“Chi considera la politica autoreferenziale, chiusa nei palazzi, non credo si possa ergere a maestro di come si fa politica oggi”. A dirlo il presidente della Regione Liguria, Giovanni Toti, a margine della giunta regionale svoltasi quest’oggi a Imperia, rispondendo alle critiche sulla presenza massiccia della giunta nella città capoluogo nel pieno della campagna elettorale.

In particolare, erano stati i capilista dei movimenti che sostengono la candidatura a sindaco di Claudio Scajola a parlare di “evidente mossa elettorale” e di criticare aspramente la decisione di consegnare pubblicamente 24 alloggi popolari. Lo stesso ex ministro, ai microfoni di Riviera Time, ha parlato di “un turismo genovese di pessimo gusto”, auspicando “che non ci siano ulteriori forzature di utilizzo di incarichi istituzionali”.

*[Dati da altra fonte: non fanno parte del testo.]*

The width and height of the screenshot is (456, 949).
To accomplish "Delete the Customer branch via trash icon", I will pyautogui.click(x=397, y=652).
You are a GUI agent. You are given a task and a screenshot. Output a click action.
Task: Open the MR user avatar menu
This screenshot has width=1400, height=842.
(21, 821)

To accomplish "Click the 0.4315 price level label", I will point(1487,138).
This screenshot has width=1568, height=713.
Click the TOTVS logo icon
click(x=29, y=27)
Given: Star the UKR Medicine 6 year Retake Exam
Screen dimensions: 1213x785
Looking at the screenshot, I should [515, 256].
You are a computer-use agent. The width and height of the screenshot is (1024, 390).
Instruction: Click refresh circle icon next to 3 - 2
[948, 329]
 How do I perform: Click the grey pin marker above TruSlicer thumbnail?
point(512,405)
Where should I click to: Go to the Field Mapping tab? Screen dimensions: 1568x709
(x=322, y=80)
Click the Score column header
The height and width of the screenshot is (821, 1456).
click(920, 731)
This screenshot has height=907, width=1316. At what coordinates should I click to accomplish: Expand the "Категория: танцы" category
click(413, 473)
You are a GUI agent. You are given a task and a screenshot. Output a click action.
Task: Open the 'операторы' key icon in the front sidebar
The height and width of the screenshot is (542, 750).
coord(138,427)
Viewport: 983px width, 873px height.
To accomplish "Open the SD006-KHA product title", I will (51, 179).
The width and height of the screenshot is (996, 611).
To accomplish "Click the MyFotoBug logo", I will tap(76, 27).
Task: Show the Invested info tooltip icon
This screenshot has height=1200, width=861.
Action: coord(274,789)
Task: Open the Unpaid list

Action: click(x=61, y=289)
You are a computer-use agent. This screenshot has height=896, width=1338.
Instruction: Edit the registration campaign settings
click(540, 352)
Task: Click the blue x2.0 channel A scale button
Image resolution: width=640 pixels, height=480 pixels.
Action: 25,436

“Non vedo ragioni di polemica”, ha replicato Toti. “Oggi è un momento importante di confronto con il territorio. È un momento per sentire la necessità del territorio, per concordare con cittadini e imprese i modelli di sviluppi del territorio. A lungo – ha concluso – si è predicata la politica che esce dai palazzi, noi cerchiamo di praticarla”.